In the course of my PhD studies, many little tasks came up that can be efficiently solved with one-liners on the command line. In the following, I want to give a (by no means exhaustive) list of those little helpers in the hope that they may be as useful to others as they have been for me.
Shebang
* #!/bin/bash
Make executable
* chmod u+x
Counting
* lines: wc -l <FILE>
* words: wc -w <FILE>
Comparing two files (outputs lines in the second that aren't contained in the first)
* grep -Fxv -f <FIRSTFILE> <SECONDFILE>
Appending to file
* >> <FILE>
Overwriting file
* > <FILE>
Get attribute from list of jsons
* jq ".ATTR" <FILE>
Remove ""
* tr -d '"'
Twitter Error Codes
* 50 User not found.
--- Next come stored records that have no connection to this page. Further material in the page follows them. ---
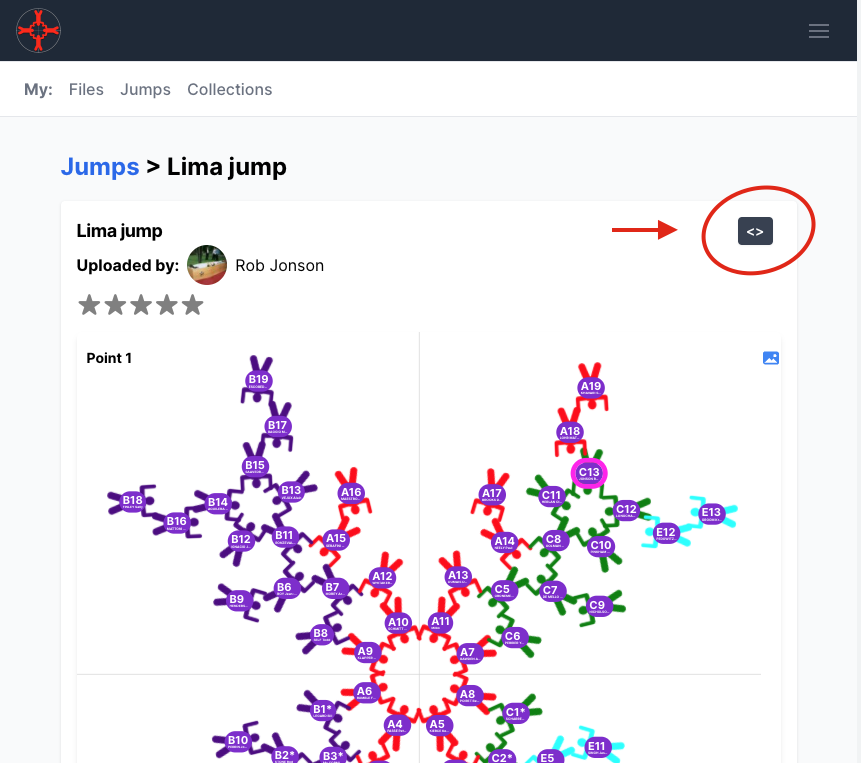Select the A10 jumper in center ring
The image size is (861, 763).
click(398, 623)
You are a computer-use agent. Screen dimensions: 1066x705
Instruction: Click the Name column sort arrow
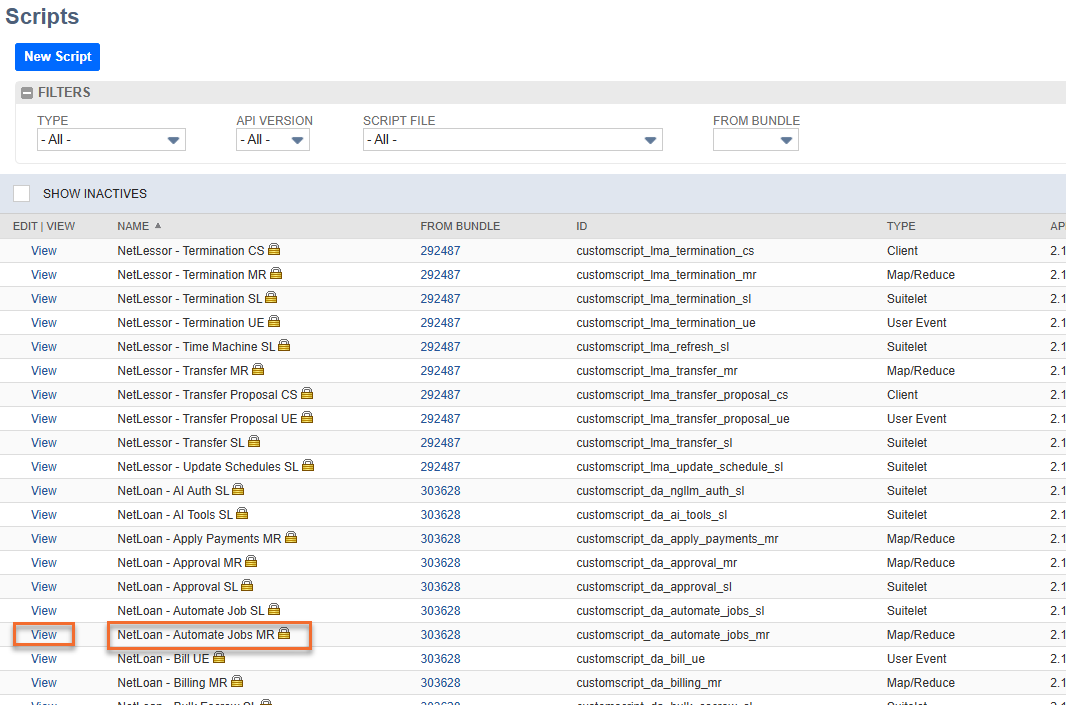click(x=158, y=226)
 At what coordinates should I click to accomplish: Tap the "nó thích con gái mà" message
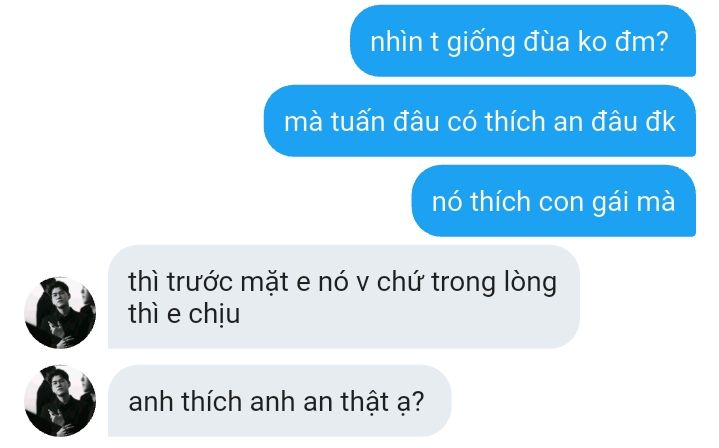tap(554, 201)
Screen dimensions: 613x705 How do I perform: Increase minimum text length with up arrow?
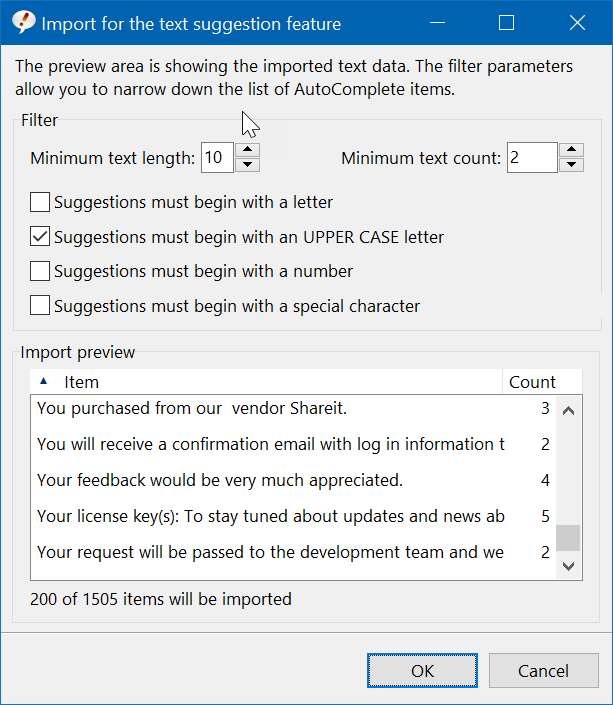[247, 150]
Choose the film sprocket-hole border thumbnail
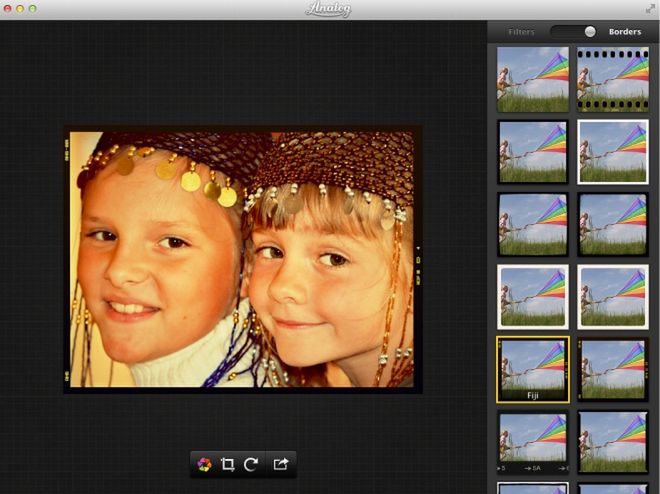The image size is (660, 494). point(613,80)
Corresponds with HTTP 404. The user is not found.
* 63 User has been suspended. Corresponds with HTTP 403 The user account has been suspended and information cannot be retrieved.
Get Processes
* ps -eaf | grep <USERNAME>
Subset tsv
* awk -F $'\t' '$2 > 0.5 && $2 !~ /^Error:/' <TSVFILE>
Get file size
* ls -sh
Copy from linenumber to end
* sed -n '<linenumber>,$p' <FILE>
Output only unique values
* awk '!_[$0]++' <FILE>
Json values to tsv
* jq --raw-output '"\(.<first>)\t\(.<second>)"'
Grep ignore upper/lowercase:
* grep -i
Remove users with errors
* awk '!/^Error/' <FILE> > <FILECHECKED>
Write to table
* jq --raw-output '"\(.user.id_str)\t\(.scores.universal)"' <FILE> > <TABLEFILE>
Filter error messages and display user ids that have to be tried again
* awk '/^Error/' <FILE> | awk '!_[$0]++' | grep -v '^Error: Not\|Error: user' | awk '{print $NF}'
Get current path
* pwd
Create textfile
* cat > <FILE>
Search directory of text files for pattern
* grep --exclude=*.* -rnw . -e "Error"
Count number of files in directory
* find . -type f | wc -l
Sort directory chronologically
* ls -t (most recent on top)
* ls -tr (most recent at bottom)
Split file in x number of lines per file
* split -l <x> -a 1 <FILE> <prefix>
Search for pattern in file names in directory
* ls -dq *pattern*
Remove folder
* rm -rf <FOLDER>
Show line number of occurences
* grep -n <pattern> <FILE>
Split in x groups
* split -n l/x <FILE> -a 1 <prefix>
Set delimiter in awk
* awk -F'<delimiter>'
Find out about encoding and line endings of text file
* file <FILE>
Grep all mentions
* grep -o "\w*@\w*"
Remove mentions (@+<username>) from tsv of tweets
* gawk -F$'\t' '{gsub(/@[[:alnum:]_][[:alnum:]_]*/,""); sub(/^[ ]+/, "", $<COLUMN>); print}' <FILE>
Do the same as above, but build up tsv correctly again
* gawk -F$'\t' '{gsub(/@[[:alnum:]_][[:alnum:]_]*/,""); sub(/^[ \t]+/,"",$3);print $1"\t"$2"\t"$3}' <FILE> > <FILE_CLEANED>
Remove last line:
* head -n -1 <FILE>
If there is something not working with text files that you don't understand, it is very often an encoding issue!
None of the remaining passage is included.